Rep. Kevin Brady (TX) posted on the Foundry blog today. Read the following excerpt on "Trade Critical to the U.S. Economy":
When President Obama touches down in Pittsburgh for the G-20 Summit he has a chance to lead on trade policies that will level the playing field for American workers and small businesses.
Trade is critical to U.S. economic growth and vital to global economic development. Trade – especially exports – has been the one bright spot in our economy over recent years, accounting at one point for nearly 60 percent of our economic growth. Forty-two percent of American jobs depend on trade, and exports account for one in every eight dollars earned by Americans last year. Yet in the midst of this severe economic downturn, U.S. exports have declined by 20 percent – marking the worst decline in U.S. exports since World War II.
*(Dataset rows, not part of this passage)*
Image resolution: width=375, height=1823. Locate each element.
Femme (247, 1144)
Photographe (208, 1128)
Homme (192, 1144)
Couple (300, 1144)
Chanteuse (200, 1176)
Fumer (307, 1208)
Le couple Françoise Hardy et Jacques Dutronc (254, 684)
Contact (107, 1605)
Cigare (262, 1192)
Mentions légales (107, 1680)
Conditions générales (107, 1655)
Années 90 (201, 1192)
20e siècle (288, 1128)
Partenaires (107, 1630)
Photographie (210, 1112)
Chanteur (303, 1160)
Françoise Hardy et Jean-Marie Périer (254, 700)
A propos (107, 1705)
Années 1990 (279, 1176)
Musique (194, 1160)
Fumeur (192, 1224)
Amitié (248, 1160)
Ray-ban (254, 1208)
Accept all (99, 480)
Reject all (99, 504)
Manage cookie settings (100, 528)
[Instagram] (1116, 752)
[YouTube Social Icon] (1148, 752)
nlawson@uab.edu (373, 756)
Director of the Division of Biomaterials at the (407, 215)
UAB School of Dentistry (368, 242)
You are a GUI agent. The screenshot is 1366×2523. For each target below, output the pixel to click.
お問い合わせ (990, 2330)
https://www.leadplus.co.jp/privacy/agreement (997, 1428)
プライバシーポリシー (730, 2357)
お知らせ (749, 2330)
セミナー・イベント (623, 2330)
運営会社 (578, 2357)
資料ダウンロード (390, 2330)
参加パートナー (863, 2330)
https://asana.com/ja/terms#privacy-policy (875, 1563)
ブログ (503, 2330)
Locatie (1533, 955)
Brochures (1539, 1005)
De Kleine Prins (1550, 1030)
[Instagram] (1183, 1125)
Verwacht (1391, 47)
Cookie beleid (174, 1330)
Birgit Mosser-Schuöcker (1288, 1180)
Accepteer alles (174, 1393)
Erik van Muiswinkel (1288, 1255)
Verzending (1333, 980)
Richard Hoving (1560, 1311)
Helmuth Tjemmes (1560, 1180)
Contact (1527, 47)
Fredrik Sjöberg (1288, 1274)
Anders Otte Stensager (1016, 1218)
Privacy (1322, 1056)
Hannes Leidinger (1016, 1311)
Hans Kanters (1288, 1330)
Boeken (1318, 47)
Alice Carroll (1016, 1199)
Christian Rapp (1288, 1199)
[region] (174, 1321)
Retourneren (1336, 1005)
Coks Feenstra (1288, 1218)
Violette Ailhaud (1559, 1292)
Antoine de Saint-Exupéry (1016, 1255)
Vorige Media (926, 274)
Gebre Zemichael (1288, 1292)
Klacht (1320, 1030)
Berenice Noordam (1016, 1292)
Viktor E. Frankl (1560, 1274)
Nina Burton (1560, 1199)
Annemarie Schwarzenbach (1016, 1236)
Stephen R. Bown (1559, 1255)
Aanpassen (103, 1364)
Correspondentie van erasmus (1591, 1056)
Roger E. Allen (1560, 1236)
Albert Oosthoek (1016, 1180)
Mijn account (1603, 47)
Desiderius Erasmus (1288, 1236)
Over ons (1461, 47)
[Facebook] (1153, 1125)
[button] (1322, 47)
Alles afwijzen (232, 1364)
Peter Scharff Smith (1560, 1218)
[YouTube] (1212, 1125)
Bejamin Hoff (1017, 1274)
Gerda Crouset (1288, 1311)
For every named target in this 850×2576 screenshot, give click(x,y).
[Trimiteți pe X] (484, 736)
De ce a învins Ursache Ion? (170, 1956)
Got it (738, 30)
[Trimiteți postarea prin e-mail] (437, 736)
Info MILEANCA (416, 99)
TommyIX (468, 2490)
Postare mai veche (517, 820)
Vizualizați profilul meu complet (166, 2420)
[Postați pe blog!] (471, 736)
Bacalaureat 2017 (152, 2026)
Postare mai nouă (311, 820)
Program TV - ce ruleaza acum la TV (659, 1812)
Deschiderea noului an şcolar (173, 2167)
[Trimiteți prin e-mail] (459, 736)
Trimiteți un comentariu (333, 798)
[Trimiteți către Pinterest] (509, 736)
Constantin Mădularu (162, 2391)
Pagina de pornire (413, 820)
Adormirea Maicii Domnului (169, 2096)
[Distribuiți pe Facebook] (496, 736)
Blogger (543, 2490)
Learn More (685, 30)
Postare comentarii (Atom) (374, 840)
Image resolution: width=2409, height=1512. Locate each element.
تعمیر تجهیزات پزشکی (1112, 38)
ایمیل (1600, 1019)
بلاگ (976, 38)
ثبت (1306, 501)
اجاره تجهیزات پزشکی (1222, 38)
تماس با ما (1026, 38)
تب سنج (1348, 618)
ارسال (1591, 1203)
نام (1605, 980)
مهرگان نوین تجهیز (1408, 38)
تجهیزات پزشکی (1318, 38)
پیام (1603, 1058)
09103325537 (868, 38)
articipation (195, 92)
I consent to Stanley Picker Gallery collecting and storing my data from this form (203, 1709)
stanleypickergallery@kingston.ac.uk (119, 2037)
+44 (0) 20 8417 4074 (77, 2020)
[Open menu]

Unfortunately, President Obama has not focused on reversing this dangerous trend. Instead of moving forward on a strategy to open markets abroad to U.S.-made products, the Administration has indefinitely delayed laying out a trade agenda and has filled the void with isolationist measures. Earlier this year, the Administration and the Democrat Majority pulled the plug on a pilot program for Mexican commercial trucks without improving highway safety – causing the United States to violate our commitments and subjecting American exporters to $2.4 billion in retaliatory tariffs. Most recently, the White House announced that it will impose a union-supported 35 percent tax on Chinese tires without support from a single U.S. tire manufacturer. The impact of the new “tire tax,” effective this Saturday, will likely fall hardest on struggling American families that must now pay more for a necessity in life – with no assurance any more U.S. jobs will be created as a result. The Buy American provisions in the “stimulus” bill are contracting trade, restricting job opportunities for Americans, and clogging, rather than priming, U.S. economic recovery.